[[ Record excerpts open ]]
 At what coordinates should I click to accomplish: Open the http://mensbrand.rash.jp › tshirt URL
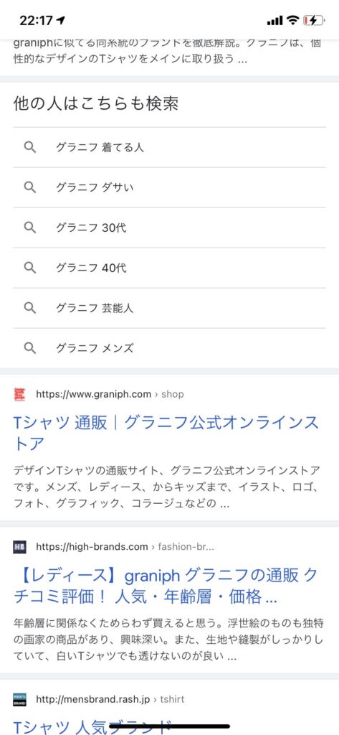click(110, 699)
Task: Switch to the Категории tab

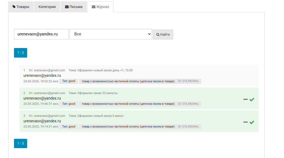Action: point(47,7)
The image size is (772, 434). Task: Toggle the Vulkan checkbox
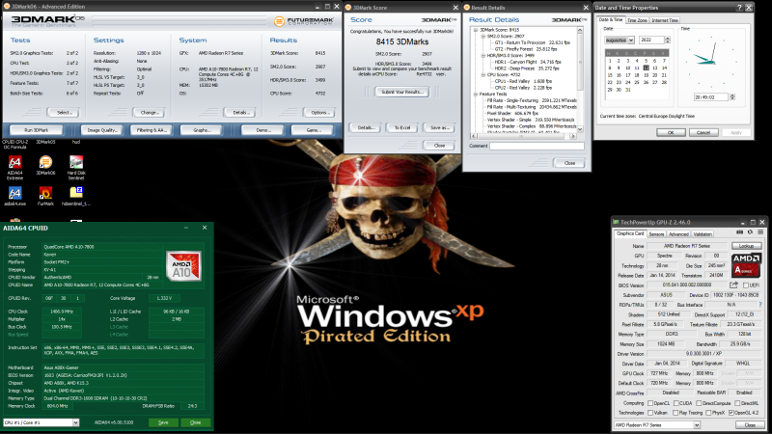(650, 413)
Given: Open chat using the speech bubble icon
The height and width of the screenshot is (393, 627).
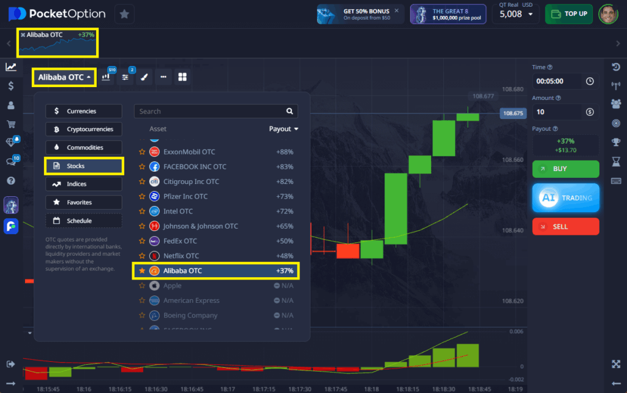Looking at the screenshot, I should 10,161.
[[ Record excerpts closed ]]
◆ Work request:
A word-for-word copy is needed of the lines from the line with "The image size" through the last line of the entries above, with both ends kept and the pictures dropped.

◆ Answer box:
The image size is (772, 434). Task: Toggle the Vulkan checkbox
(650, 413)
Given: Open chat using the speech bubble icon
The height and width of the screenshot is (393, 627).
Looking at the screenshot, I should 10,161.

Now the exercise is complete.